Facile and large-scale fabrication of hierarchical ZnFe2O4/graphene hybrid films as advanced binder-free anodes for lithium-ion batteries

Abstract

Hierarchical ZnFe₂O₄/graphene (ZFO/GN) hybrid films have been successfully fabricated by a facile one-step cathodic electrophoretic deposition (EPD) of graphene oxide, Fe(NO₃)₃, and Zn(NO₃)₂ colloidal suspension on copper foils and subsequent thermal annealing. The obtained ZnFe₂O₄ nanoparticles are homogeneously dispersed and anchored between the graphene sheets, forming a unique sheet-like hybrid nanostructure. It was found that different ZnFe₂O₄ morphologies and their mass content in the hybrid films could be easily controlled by varying the concentration of the precursor. The resulting binder-free ZFO/GN hybrid films were directly evaluated as anodes for rechargeable lithium half-cells without adding any polymer binder or conductive additives.
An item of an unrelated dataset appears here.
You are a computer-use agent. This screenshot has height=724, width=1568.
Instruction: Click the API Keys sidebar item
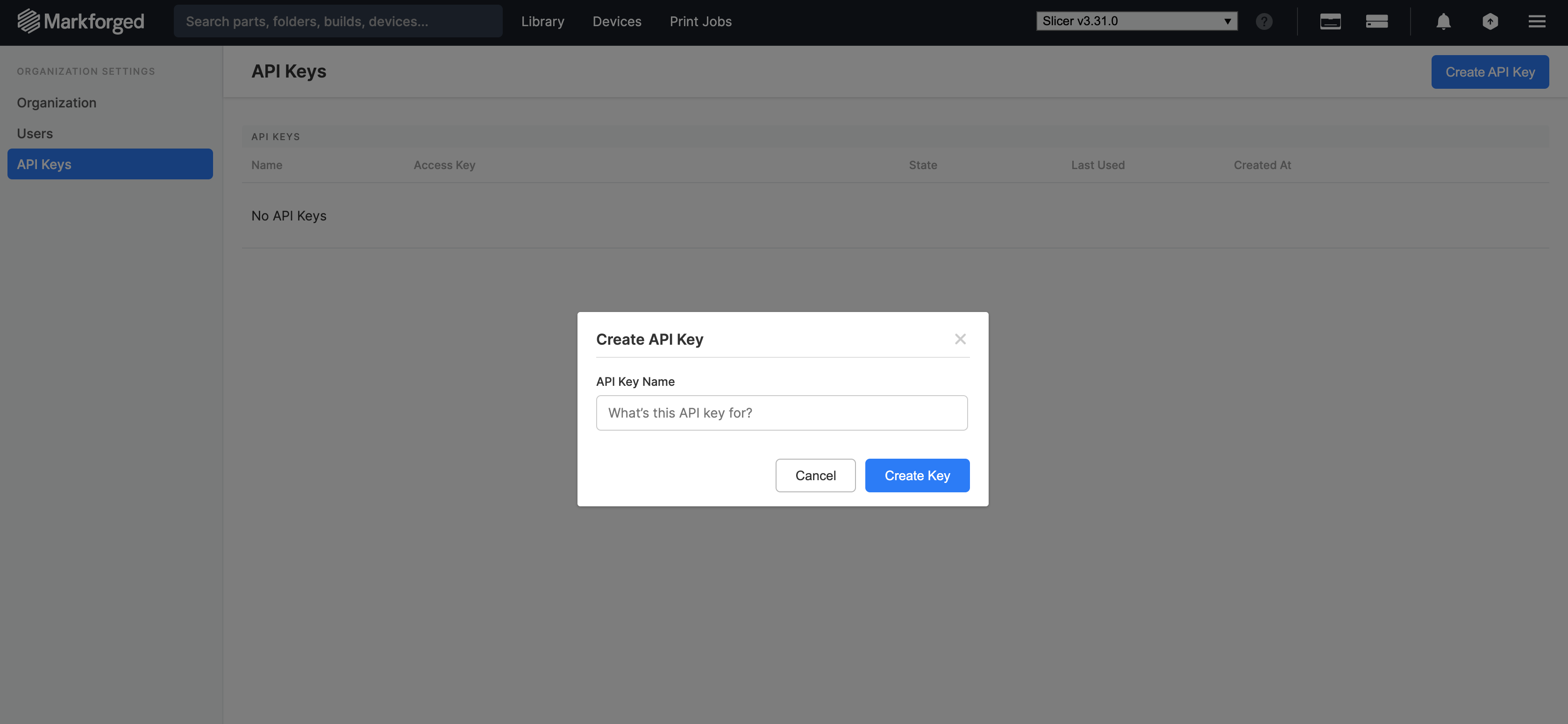point(110,163)
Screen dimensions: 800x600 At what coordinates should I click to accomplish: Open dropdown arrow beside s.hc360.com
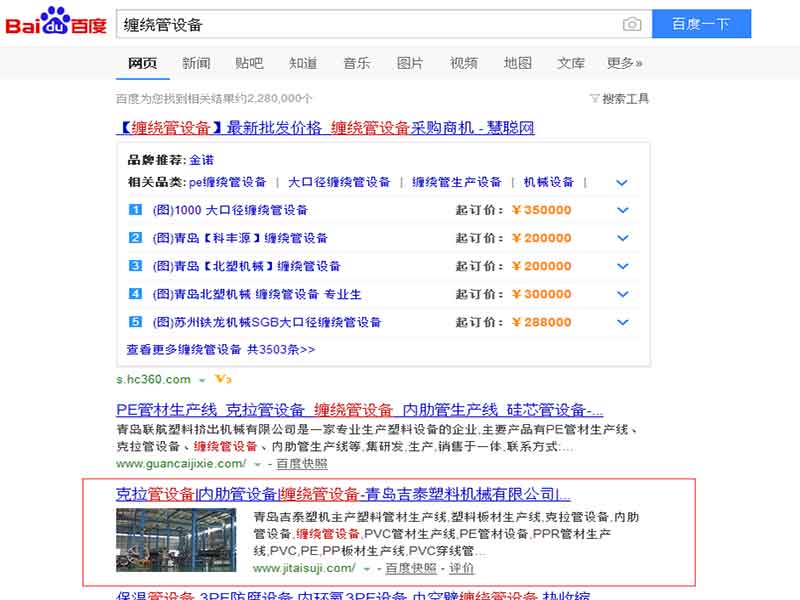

Among these, the ZFO/GN hybrid film with 55.88 wt% graphene exhibits superior lithium storage performance with a high specific reversible capacity (910.21 mA h g⁻¹ at a high current density of 200 mA g⁻¹), excellent rate capability (more than 510 mA h g⁻¹ even at the specific current of 3200 mA g⁻¹), and good electrochemical cyclic stability (stable at ∼881 mA h g⁻¹ after 200 cycles).